Most of the times, we don’t admit, even to ourselves, that life does not always live up to our expectations, with result to accumulate anxiety and become stressful. However, we can learn to relate to emotional and other challenging situations with balance and compassion, through meditation. Meditation is the practice of focusing our attention on a specific object. The object can be a word, a sound, a candle flame, our breath, parts of our body, our senses, our thoughts, the world around us – actually, we can meditate upon anythings.

Mindfulness however, goes a step further; it is paying attention without judgement in the here and now, no matter what our current situation is. We all have tried, unsuccessfully, to stop our thoughts. They are coming and passing always in the present moment, they arise in our mind like bubbles in boiling water. However, by taking a non-judgemental attitude towards them, we can investigate and accept them. The more mindful we are throughout our day, the easier it becomes to see our situations as they are, without being caught in negative thinking.

Mindfulness is beyond words, so to understand it better we can use metaphors. We practice mindfulness as if we were scientists, as if we live each experience for the first time. How many times have you really paid attention to you hand? How many times have you paid close attention to your breathing? Or how you eat? All these are more important for living than the mobiles, however we neglect them and we don’t give them the amount of appreciation they need for a harmonious life.

Types of awareness
Being mindful is to be aware on the here and now. However, there are times that we may want to have broad awareness, for example when we are walking in the nature; we want to experience everything, to see all the playful colors, the sun light as it pierces through leaves and branches. Other times we may need focused attention, for example when we drive in the dark while raining. And surely, there are times that we have to direct our attention inwards and see what is happening inside us, or direct our attention outwards at the environment we live in, or we could direct our attention to both.

Letting go
The basic mindfulness technique is “notice X”, where X can be anything, memories, thoughts, sensations, sounds, a view from the window, even eating chocolate! Apart of noticing whatever it is we are noticing, we have to let go of our thoughts, that is to defuse from them. Also, we have to let our feeling be, we have to open up and accept them without judgments.

If you notice that your thoughts interrupt your mindfulness process all the time, don’t take is a bad sign, actually it is a good sign! It means that you are present and aware of the spontaneously arising of your thoughts. After all, mindfulness without interruptions would not be mindfulness. Mindfulness is to notice the interruptions and go back to your noticing object.

Mindfulness Breathing exercise
For the next few minutes notice your breathing on your nostrils, or at your rib cage, or at your abdomen. All of them are moving while we breath.
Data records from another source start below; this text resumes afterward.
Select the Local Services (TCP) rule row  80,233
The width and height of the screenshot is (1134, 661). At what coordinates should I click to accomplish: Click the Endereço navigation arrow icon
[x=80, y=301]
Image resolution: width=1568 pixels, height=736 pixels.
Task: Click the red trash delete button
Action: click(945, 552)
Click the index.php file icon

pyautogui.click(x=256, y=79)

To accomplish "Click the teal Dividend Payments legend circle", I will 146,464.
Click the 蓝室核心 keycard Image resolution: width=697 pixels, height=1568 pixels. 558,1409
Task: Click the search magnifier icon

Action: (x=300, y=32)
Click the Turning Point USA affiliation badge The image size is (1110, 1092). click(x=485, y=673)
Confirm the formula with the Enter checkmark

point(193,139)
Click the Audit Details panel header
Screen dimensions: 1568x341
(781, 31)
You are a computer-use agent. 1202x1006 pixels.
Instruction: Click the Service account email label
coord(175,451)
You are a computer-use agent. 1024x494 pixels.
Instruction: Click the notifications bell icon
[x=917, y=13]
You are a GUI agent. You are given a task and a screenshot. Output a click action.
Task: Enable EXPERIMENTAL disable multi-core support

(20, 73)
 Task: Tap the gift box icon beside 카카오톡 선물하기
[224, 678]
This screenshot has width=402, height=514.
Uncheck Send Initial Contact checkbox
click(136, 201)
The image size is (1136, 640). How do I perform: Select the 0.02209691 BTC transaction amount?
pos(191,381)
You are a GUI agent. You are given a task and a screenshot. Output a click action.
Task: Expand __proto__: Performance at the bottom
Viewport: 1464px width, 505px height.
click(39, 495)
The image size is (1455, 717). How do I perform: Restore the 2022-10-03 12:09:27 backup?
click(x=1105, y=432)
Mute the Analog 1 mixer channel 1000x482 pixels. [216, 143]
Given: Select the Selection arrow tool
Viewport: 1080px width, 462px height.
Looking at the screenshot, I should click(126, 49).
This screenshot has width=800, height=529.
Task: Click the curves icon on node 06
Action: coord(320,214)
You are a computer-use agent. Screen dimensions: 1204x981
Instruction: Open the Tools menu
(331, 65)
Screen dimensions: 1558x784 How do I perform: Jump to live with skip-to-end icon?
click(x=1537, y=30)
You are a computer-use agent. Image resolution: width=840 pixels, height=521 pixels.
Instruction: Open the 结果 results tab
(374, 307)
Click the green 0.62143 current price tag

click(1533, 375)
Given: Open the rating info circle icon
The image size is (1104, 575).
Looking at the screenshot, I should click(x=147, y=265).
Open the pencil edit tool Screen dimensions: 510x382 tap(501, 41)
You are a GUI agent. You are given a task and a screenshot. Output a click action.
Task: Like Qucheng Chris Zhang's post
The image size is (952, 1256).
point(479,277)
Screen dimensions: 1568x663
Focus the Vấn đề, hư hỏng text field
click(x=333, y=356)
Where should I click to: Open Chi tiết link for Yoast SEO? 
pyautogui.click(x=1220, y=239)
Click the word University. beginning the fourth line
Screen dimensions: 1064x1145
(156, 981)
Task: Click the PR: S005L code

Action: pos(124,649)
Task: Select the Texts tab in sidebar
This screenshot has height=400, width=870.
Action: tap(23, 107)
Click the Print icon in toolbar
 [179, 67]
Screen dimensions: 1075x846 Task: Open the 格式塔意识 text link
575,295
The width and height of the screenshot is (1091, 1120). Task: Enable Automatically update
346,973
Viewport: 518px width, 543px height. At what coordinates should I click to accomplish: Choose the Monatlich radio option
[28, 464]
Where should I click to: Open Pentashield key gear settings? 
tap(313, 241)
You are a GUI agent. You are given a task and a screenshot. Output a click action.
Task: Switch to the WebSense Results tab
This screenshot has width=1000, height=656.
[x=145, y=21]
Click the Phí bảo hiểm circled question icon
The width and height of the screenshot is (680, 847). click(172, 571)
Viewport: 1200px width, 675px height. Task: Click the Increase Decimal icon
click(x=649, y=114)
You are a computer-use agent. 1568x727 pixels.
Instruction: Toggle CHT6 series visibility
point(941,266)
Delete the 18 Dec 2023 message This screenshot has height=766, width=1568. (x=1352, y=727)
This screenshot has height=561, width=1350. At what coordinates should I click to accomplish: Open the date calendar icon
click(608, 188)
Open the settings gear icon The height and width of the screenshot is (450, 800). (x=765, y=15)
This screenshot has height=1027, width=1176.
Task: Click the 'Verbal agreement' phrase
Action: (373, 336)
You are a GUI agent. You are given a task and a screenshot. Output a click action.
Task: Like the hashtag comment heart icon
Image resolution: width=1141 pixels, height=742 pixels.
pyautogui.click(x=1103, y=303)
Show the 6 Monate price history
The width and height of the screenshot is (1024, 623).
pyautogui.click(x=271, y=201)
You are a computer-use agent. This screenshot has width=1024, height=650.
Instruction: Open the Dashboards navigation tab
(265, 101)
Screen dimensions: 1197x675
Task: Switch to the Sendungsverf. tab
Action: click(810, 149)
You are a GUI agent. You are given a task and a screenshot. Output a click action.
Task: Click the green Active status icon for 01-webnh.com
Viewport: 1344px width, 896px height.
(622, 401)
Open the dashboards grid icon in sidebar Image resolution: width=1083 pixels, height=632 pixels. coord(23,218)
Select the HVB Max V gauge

Sooner or later, you will notice that you are distracted by thoughts, which is absolutely normal. When this happens just acknowledge the interruption as if you nod your head to passing people. You acknowledge them and then you let them continue their journey. Same with this breathing exercise. Notice the presence of your intruding thought (or any other interruption) and let it be. Allow your thoughts to come and go as they please, while you keep your attention to your breathing. If boredom or anxiety arises, again, acknowledge it and return to your breathing. With practice you will become better on noticing your interruptions and on returning to your exercise.